Monday, January 22, 2018

The Dog Ate the FBI's Homework

FBI ‘Failed To Preserve’ Five Months Of Text Messages Between Anti-Trump FBI Agents
The FBI “failed to preserve” five months worth of text messages exchanged between Peter Strzok and Lisa Page, the two FBI employees who made pro-Clinton and anti-Trump comments while working on the Clinton email and the Russia collusion investigations.

The disclosure was made Friday in a letter sent by the Justice Department to the Senate Homeland Security and Governmental Affairs Committee (HSGAC).

“The Department wants to bring to your attention that the FBI’s technical system for retaining text messages sent and received on FBI mobile devices failed to preserve text messages for Mr. Strzok and Ms. Page,” Stephen Boyd, the assistant attorney general for legislative affairs at the Justice Department, wrote to Wisconsin Sen. Ron Johnson, the chairman of HSGAC.

He said that texts are missing for the period between Dec. 14, 2016 and May 17, 2017.
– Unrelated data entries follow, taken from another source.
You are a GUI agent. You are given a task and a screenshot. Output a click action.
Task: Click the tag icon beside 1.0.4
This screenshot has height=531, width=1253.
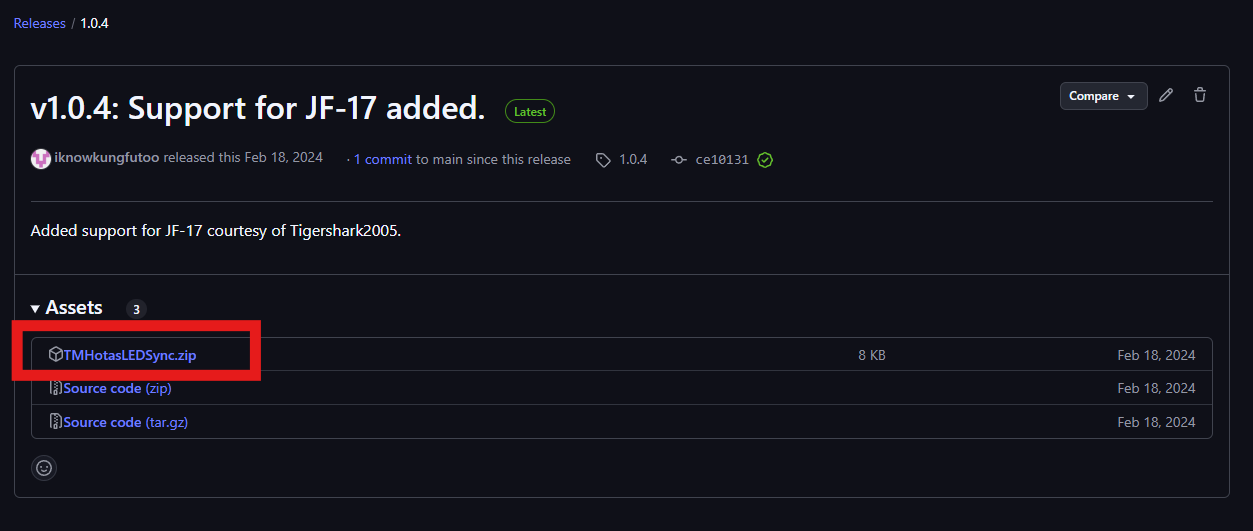tap(603, 160)
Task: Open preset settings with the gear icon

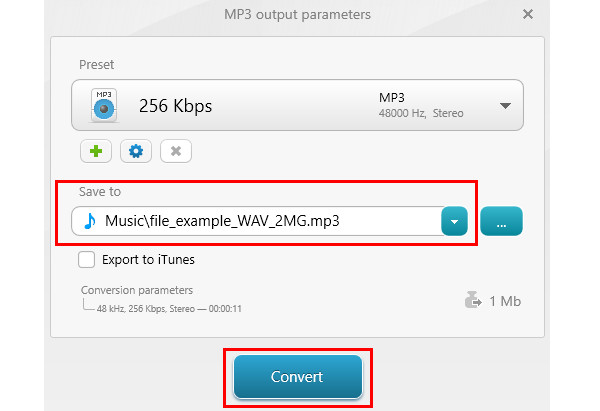Action: 136,151
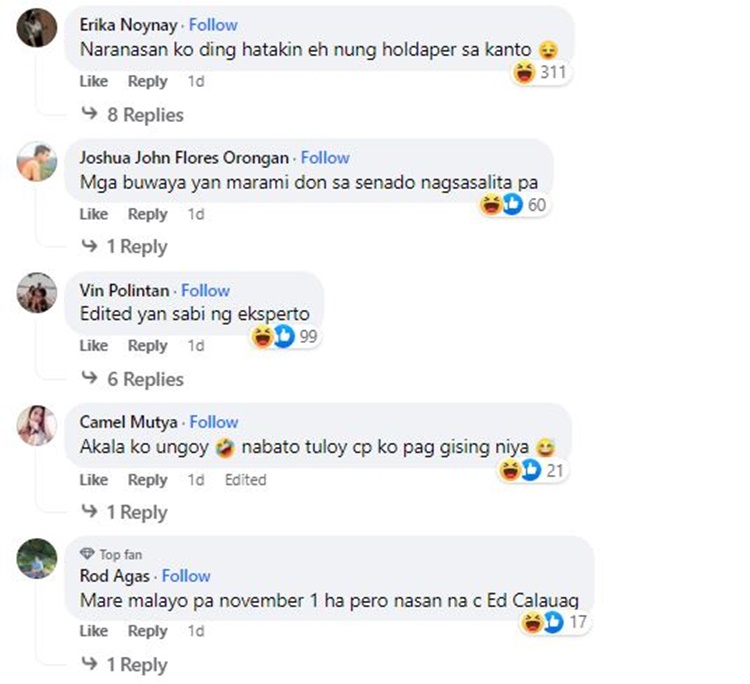
Task: Open Rod Agas profile name
Action: pos(115,576)
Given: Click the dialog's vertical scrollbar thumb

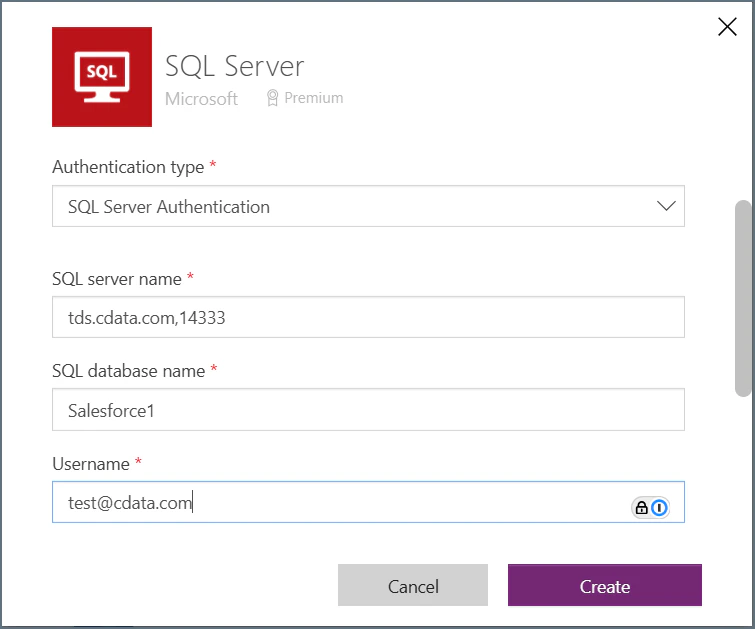Looking at the screenshot, I should pyautogui.click(x=743, y=299).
Boyd attributed the failure to “misconfiguration issues related to rollouts, provisioning, and software upgrades that conflicted with the FBI’s collection capabilities.”

“The result was that data that should have been automatically collected and retained for long-term storage and retrieval was not collected,” Boyd wrote.

Strzok and Page were significant players in the Clinton and Trump investigations. As deputy chief of counterintelligence, Strzok oversaw the Trump investigation when it was opened in July 2016. Weeks earlier, he had wrapped up his work as one of the top investigators on the Clinton email probe.

Both worked on Special Counsel Robert Mueller’s Russia investigation until July 2017.
I'm inclined to give the FBI credit as being merely stupid instead of malicious in this particular goof, since some of the material revealed are pretty damning, like the fact that Strzok and Page apparently knew and commented on Comey's plan to exonerate Hillary even prior to her interview by the FBI. Surely, if there were a plot to hide this apparent collusion, they would have deep-sixed this text as well.

Still, this is evidence of lack of care with legal US archives, even after the revelation the Lois Lerner was using the fact that texts were not being properly archived in her attack on Tea Party non-profits.

Somebody needs to be fired, and not a lowly IT guy (it won't be a girl). It's like the Navy firing the Captains or even higher officers when their ships collides with a slow moving, non-maneuverable  cargo ship. It's the fault of the chain of command not making sure that their charges have the ability, and the will to enforce the rules.

If a company under investigation by the FBI reported that 5 months of records during a critical period were found to be missing due to a archival error, that they would meekly accept that? No, they would charge someone with something, and make their life miserable, just on principle.

But maybe, just maybe, I'm insufficiently cynical: The FBI didn’t come up with a lame excuse because that’s all they could come up with. They came up with a lame excuse because they think that’s all they need.